C’est pour cela que la lutte contre ce fléau passe par la mutualisation des efforts de tous les intervenants dans le domaine de la sécurité routière. D’ailleurs, la diversité des intervenants dans le domaine de la sécurité routière nécessite l’ouverture sur l’ensemble des secteurs et la mise en place des plates-formes de partenariat en vue d’améliorer le rendement de chaque secteur. Ainsi, l’édition de l’année 2013 de la Journée nationale de sécurité routière, qui coïncide cette année avec la dernière année de la mise en œuvre du troisième Plan stratégique intégré d’urgence couvrant la période 2010-2013, se distingue par l’ouverture sur différents domaines.
L’éducation est en pole position puisque le Comité national de prévention des accidents de la circulation (CNPAC) devra signer des conventions de partenariat à l’occasion de la journée du 18 février avec le ministère de l’éducation nationale concernant l’intégration des concepts de la sécurité routière à tous les niveaux du cursus scolaire. D’autres conventions seront signées avec le ministère de l’enseignement supérieur, de la recherche scientifique et de la formation des cadres pour encourager la réalisation des études et recherches scientifiques dans le domaine de la sécurité routière au niveau des universités, facultés et écoles supérieures spécialisées.
Le ministère de la justice et des libertés  sera aussi impliqué à travers trois actions. Il s’agit de l’accompagnement de ce département pour la mise en place d’un système d’information de suivi des cas des accidents de la circulation ; l’organisation des séminaires et animation des émissions TV et radio traitant de la sécurité routière ainsi que la réalisation des études dans le domaine légal et juridique lié à la prévention et la sécurité routières.
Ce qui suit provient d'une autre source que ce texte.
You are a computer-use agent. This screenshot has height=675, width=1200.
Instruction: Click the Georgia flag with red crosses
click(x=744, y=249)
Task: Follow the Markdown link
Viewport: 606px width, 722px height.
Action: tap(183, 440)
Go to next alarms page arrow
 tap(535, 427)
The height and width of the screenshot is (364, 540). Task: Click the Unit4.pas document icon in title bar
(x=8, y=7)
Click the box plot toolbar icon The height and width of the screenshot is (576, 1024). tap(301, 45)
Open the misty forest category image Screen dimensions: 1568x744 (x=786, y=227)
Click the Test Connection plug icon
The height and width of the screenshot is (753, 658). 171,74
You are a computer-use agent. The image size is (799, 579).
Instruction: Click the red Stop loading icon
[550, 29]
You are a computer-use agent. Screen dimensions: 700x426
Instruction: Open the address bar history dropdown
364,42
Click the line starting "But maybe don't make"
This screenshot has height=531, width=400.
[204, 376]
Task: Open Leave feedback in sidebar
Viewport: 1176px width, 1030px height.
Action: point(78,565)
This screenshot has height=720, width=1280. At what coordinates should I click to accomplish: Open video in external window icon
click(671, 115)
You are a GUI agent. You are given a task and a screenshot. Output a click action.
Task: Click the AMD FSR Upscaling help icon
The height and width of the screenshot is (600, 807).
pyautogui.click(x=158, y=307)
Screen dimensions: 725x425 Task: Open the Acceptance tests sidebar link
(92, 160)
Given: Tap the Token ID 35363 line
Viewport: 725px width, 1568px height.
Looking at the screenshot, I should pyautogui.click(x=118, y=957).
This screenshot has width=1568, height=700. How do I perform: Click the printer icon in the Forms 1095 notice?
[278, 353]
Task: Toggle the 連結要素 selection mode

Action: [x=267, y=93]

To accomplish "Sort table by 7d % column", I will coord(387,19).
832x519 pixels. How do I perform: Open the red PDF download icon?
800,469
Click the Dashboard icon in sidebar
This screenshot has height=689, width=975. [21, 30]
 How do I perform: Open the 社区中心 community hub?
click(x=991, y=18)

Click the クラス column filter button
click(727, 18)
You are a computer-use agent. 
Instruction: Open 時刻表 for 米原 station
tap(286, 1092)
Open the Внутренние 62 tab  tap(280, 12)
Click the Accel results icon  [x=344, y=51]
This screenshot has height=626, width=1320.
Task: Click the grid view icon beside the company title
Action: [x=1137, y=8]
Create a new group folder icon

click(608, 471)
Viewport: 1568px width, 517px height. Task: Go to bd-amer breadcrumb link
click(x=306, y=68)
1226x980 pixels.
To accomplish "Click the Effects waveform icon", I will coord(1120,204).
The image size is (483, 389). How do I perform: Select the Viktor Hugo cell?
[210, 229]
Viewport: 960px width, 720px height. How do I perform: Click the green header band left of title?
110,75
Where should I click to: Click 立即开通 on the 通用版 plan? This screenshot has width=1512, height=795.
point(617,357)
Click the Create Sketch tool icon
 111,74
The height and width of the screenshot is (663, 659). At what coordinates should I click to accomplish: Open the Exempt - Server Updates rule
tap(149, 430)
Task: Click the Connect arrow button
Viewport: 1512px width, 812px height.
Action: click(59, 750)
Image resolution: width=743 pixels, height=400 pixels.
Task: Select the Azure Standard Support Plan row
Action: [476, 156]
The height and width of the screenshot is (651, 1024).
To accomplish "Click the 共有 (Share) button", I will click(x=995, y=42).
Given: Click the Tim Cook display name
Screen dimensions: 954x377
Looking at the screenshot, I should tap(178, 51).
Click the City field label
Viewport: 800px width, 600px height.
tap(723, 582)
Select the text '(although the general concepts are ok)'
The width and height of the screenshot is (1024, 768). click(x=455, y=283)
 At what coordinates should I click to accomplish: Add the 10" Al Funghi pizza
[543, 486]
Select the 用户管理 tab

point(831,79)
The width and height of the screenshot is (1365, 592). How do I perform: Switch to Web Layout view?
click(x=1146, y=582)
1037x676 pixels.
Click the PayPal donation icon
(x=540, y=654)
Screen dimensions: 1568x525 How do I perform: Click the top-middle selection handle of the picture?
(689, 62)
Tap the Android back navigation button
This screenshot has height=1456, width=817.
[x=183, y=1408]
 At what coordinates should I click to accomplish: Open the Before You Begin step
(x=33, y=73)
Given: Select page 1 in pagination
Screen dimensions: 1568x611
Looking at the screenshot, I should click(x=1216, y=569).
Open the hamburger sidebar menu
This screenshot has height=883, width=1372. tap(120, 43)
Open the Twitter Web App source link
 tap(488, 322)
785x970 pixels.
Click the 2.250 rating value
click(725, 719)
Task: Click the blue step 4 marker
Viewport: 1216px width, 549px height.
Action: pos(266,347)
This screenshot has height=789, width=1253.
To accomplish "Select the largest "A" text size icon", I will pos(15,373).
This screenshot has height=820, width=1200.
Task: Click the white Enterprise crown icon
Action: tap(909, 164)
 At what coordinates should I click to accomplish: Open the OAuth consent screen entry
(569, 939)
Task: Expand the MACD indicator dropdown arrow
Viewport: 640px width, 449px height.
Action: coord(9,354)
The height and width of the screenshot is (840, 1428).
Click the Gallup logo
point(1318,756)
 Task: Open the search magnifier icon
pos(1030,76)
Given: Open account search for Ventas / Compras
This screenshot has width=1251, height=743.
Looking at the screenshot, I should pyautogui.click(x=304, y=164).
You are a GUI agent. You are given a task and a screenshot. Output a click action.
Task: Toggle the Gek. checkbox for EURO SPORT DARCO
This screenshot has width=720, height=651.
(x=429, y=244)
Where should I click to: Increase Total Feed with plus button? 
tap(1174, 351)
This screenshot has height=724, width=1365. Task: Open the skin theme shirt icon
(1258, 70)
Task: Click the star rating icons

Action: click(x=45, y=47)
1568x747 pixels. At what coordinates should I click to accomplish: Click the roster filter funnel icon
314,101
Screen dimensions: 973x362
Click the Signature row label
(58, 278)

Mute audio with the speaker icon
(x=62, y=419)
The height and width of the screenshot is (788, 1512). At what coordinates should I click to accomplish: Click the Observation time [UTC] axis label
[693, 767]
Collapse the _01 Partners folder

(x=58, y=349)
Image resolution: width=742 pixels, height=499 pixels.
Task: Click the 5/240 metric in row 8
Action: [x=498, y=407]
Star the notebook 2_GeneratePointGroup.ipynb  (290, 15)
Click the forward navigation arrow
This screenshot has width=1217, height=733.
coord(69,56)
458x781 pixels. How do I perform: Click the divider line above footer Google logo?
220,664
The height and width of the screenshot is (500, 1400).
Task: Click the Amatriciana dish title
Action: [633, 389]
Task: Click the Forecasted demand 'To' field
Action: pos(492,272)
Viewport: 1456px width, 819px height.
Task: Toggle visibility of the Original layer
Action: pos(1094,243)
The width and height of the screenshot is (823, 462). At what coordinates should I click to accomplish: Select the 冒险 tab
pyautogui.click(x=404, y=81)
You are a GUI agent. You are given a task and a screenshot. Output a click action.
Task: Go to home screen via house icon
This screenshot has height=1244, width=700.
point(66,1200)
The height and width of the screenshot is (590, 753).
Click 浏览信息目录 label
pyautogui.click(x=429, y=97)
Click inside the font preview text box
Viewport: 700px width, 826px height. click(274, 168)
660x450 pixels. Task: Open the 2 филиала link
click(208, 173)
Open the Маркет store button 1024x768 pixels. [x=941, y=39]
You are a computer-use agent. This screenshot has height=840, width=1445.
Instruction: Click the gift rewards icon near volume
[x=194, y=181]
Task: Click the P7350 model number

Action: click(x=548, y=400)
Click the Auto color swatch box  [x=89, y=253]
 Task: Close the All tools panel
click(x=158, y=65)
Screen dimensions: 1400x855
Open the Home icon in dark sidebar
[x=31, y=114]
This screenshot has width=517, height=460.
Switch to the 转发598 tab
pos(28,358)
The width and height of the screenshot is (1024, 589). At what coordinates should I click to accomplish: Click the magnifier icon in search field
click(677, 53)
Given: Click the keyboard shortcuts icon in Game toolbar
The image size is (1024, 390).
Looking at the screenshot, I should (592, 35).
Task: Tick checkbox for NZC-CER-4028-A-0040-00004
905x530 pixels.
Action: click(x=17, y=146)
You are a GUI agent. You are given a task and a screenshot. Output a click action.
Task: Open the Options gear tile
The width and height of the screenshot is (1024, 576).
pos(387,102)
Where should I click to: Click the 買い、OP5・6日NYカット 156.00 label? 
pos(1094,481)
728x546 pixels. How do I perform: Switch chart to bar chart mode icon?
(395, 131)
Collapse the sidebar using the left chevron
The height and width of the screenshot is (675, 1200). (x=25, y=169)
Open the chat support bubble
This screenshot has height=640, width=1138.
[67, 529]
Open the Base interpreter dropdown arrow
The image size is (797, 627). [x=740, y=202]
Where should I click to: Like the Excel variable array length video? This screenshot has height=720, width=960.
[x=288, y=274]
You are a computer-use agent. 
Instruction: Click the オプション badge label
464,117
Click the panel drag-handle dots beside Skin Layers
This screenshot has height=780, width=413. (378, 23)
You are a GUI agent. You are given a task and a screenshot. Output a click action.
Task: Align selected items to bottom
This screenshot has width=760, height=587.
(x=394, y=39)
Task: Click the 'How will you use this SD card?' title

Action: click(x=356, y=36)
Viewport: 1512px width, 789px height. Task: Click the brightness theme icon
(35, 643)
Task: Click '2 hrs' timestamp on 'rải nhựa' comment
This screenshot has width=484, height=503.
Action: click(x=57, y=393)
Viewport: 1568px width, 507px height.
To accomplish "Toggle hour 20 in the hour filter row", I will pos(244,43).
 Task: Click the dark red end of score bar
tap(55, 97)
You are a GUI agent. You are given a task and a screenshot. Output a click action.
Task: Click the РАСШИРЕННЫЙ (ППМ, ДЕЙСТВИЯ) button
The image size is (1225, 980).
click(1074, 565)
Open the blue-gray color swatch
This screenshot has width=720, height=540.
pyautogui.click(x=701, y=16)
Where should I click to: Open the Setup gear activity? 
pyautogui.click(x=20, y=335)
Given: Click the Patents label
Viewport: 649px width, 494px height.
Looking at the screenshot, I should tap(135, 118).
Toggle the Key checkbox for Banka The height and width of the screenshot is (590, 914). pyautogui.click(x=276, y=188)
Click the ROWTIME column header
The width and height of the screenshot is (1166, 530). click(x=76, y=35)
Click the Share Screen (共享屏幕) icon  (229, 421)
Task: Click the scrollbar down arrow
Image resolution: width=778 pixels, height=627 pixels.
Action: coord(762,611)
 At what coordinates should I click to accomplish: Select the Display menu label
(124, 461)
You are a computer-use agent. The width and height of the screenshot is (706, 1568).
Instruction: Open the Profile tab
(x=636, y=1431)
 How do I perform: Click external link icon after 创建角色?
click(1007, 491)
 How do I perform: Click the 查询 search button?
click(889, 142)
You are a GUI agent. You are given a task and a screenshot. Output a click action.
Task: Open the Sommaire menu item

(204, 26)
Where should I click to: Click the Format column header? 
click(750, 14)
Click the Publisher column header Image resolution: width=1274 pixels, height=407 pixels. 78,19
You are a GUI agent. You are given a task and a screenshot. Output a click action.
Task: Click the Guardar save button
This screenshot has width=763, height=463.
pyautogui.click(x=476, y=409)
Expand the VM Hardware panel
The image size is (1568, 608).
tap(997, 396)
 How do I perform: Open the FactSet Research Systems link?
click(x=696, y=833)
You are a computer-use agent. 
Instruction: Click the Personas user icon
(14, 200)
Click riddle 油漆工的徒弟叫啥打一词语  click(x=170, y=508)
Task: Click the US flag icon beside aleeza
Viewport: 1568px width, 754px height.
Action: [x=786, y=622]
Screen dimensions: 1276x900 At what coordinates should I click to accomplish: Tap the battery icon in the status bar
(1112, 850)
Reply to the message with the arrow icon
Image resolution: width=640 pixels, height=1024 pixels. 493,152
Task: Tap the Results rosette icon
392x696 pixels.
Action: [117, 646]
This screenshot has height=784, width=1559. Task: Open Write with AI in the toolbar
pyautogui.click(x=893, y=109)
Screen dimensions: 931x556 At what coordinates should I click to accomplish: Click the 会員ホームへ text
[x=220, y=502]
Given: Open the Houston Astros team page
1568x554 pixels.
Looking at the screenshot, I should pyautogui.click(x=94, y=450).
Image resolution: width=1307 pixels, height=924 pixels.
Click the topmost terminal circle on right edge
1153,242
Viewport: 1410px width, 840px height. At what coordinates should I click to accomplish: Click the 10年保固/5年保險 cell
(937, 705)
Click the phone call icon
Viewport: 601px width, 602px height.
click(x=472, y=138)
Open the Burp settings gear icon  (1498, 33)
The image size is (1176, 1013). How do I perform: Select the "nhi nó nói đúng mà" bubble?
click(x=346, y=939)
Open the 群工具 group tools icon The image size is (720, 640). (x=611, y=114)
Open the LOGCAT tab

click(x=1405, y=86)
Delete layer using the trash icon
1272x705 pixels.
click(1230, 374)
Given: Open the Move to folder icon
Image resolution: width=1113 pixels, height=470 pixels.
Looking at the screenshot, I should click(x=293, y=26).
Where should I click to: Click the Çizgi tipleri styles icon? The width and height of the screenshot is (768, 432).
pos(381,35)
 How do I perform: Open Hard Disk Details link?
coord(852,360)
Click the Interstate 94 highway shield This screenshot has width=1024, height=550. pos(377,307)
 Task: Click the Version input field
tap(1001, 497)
Plus de tués au sud du Royaume

Sur le plan régional, le bilan de l’année 2012, en comparaison avec l’année 2011, montre que sur les 16 régions économiques du Royaume, six ont enregistré des diminutions du nombre de tués alors que 10 ont enregistré des augmentations dont de Guelmim-Smara avec une hausse de 14,71% et Laâyoune-Boujdour avec + 27,45%.

1- Souss-Massa-Draâ  : -61 tués, soit -13,35 % ;
2- Fès-Boulemane  : -38 tués, soit -19,69 % ;
3- Taza-Al Hoceima-Taounate : -34 tués, soit -18,38%;
4- Tadla-Azilal : -19 tués, soit -8,23 % ;
5- Oued Eddahab-Lagouira : -3 tués, soit -16,67 % ;
6- Chaouia-Ouardigha : -3 tués, soit -0,89 % ;
7- Rabat-Salé-Zemmour-Zaër : +3 tués, soit +1,08% ;
8- Marrakech-Tensift-Al Haouz : +8 tués, soit +1,74%;
9- Guelmim-Smara : +10 tués, soit +14,71 % ;
10- Doukkala-Abda: +12 tués, soit +3,45 % ;
11- Tanger-Tétouan : +12 tués, soit +4,72 % ;
12- Gharb-Chrarda-Bni Hssein: +14 tués, soit +5,86%;
13- Laâyoune-Boujdour : +14 tués, soit +27,45 % ;
14- Meknès-Tafilalet : +17 tués, soit +6,18 % ;
15- Oriental : +26 tués, soit +8,20 % ;
16- Le Grand Casablanca     : +31 tués, soit +8,71 %.